Print the stretch of the episode description below from "It’s the Feast" through "road looked dark.", reproducing every word and punctuation mark as it appears.

--- GIVEN TEXT ---

It’s the Feast of IV Sun of Advent, 1st Class, with the color of Violet. In this episode: the meditation: “The O Antiphons: O Oriens, Final Preparation for Christmas”, today’s news from the Church: “Co-Redemptrix and Mediatrix: What the Bishops Asked For on the Eve of Vatican II”, and today’s thought from the Archbishop.
Saint Thomas the Apostle is remembered most often for a single moment of doubt, yet that moment became the doorway to one of the strongest confessions of faith in the Gospels. Thomas appears several times in Saint John’s Gospel, always asking the question others are thinking but are afraid to voice. When Jesus proposes returning to Judea despite danger, Thomas is the one who says plainly, “Let us go also, that we may die with him.” His faith was not timid. It was honest, direct, and willing to follow even when the road looked dark.

--- DATASET RECORDS ---

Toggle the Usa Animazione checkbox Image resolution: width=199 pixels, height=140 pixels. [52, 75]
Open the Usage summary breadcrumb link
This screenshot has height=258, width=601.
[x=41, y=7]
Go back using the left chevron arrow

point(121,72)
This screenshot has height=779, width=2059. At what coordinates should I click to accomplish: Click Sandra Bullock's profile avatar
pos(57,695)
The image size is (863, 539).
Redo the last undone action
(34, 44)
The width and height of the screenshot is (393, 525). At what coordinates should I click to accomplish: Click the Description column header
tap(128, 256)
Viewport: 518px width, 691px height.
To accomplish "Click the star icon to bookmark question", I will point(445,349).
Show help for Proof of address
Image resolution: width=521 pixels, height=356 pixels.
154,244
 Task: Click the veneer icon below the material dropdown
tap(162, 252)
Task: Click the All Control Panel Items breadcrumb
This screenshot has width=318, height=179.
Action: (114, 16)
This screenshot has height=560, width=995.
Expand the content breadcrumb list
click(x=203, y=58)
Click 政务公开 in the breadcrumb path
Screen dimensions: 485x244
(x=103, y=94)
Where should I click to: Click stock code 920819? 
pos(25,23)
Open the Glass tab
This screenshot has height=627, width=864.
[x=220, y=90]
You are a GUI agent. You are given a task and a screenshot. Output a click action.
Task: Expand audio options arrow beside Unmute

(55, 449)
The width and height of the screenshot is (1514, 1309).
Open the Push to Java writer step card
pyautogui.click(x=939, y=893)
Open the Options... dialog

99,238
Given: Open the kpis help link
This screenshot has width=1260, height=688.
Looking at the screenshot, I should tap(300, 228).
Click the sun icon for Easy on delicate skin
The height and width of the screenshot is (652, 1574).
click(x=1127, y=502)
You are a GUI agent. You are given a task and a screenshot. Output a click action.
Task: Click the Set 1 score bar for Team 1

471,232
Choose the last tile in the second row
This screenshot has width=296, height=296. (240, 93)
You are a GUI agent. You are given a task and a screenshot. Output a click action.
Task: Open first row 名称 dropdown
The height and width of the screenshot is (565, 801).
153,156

---

◆ TASK ANSWER
It’s the Feast of IV Sun of Advent, 1st Class, with the color of Violet. In this episode: the meditation: “The O Antiphons: O Oriens, Final Preparation for Christmas”, today’s news from the Church: “Co-Redemptrix and Mediatrix: What the Bishops Asked For on the Eve of Vatican II”, and today’s thought from the Archbishop.
Saint Thomas the Apostle is remembered most often for a single moment of doubt, yet that moment became the doorway to one of the strongest confessions of faith in the Gospels. Thomas appears several times in Saint John’s Gospel, always asking the question others are thinking but are afraid to voice. When Jesus proposes returning to Judea despite danger, Thomas is the one who says plainly, “Let us go also, that we may die with him.” His faith was not timid. It was honest, direct, and willing to follow even when the road looked dark.